Tarea a realizar
Reproduce al pie de la letra las líneas del material, empezando por la que contiene "is (1222, 831)." y terminando en la que contiene "at (202, 182).", ambas incluidas.

----

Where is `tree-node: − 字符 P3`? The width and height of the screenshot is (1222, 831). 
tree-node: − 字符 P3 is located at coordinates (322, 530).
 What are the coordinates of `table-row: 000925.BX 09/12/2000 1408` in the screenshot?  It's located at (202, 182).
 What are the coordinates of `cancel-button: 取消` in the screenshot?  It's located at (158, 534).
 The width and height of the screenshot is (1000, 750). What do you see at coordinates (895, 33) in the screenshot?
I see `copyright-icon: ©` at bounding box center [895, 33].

----

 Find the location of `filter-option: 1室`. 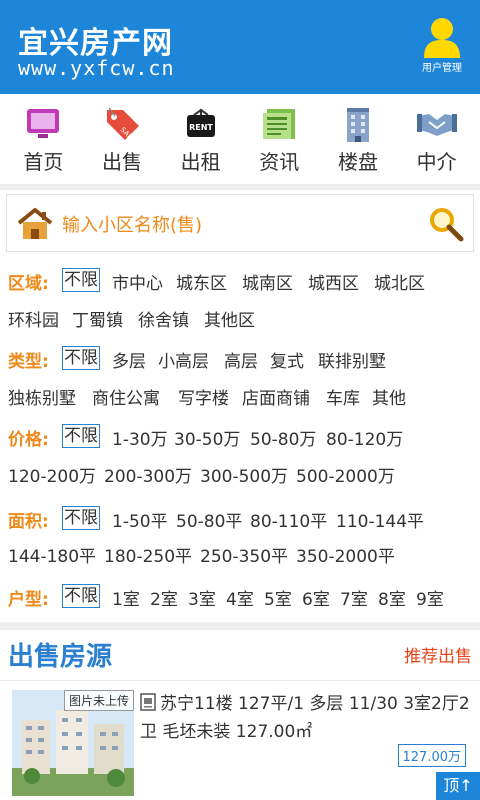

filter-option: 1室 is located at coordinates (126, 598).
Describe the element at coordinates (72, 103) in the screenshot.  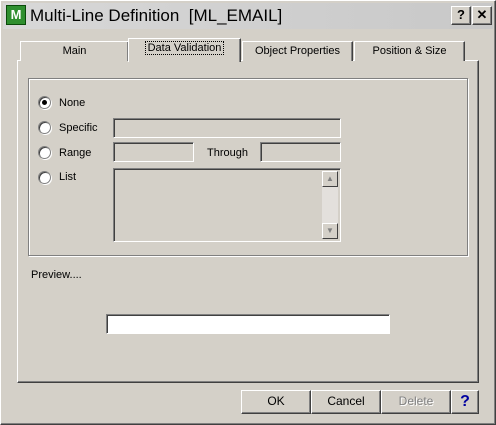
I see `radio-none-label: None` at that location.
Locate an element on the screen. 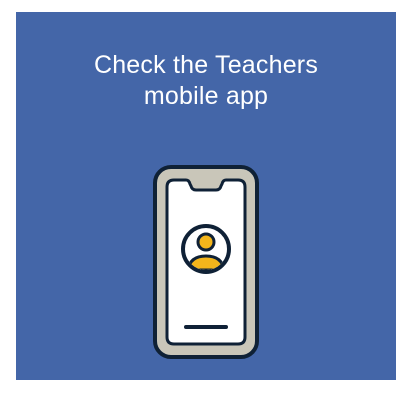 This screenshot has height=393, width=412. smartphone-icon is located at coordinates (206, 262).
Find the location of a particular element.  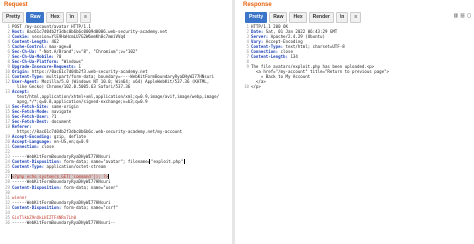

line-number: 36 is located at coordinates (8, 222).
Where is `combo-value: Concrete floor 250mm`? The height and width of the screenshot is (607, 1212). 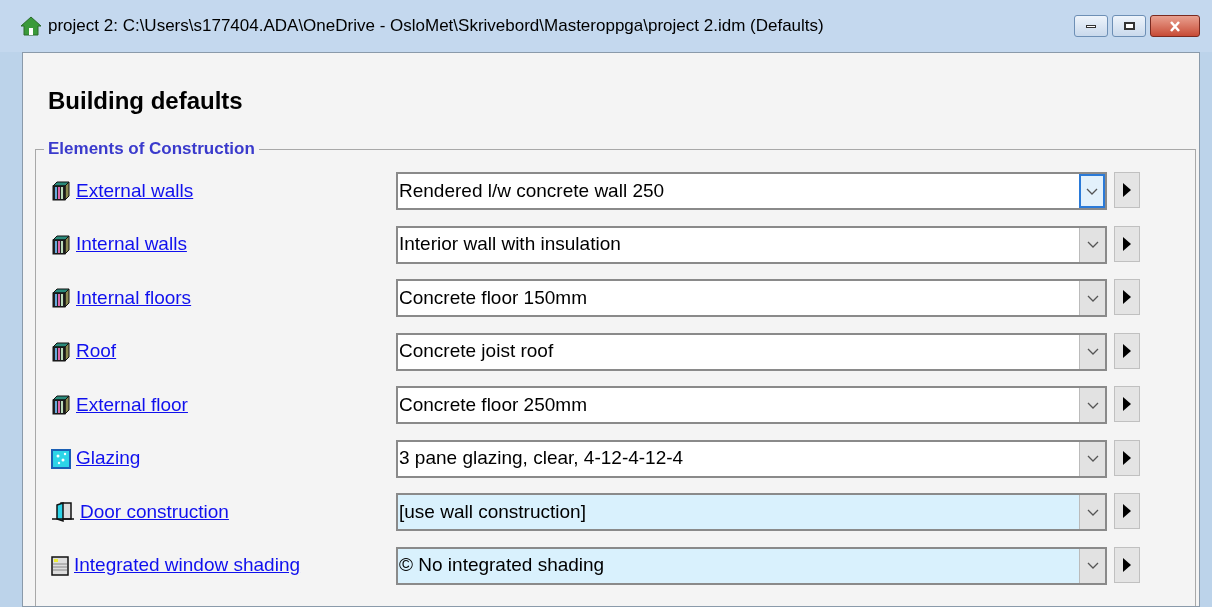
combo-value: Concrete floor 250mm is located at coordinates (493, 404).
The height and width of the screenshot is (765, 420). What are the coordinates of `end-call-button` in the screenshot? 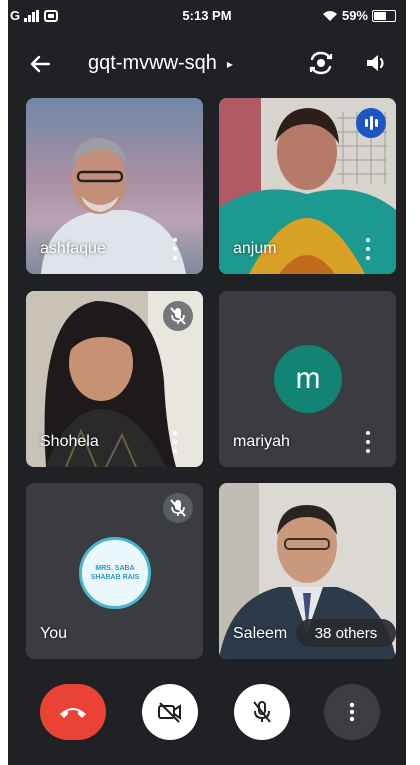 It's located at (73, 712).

----

Respuesta
Where is `tree-node: − 字符 P3`? The width and height of the screenshot is (1222, 831). 
tree-node: − 字符 P3 is located at coordinates (322, 530).
 What are the coordinates of `table-row: 000925.BX 09/12/2000 1408` in the screenshot?  It's located at (202, 182).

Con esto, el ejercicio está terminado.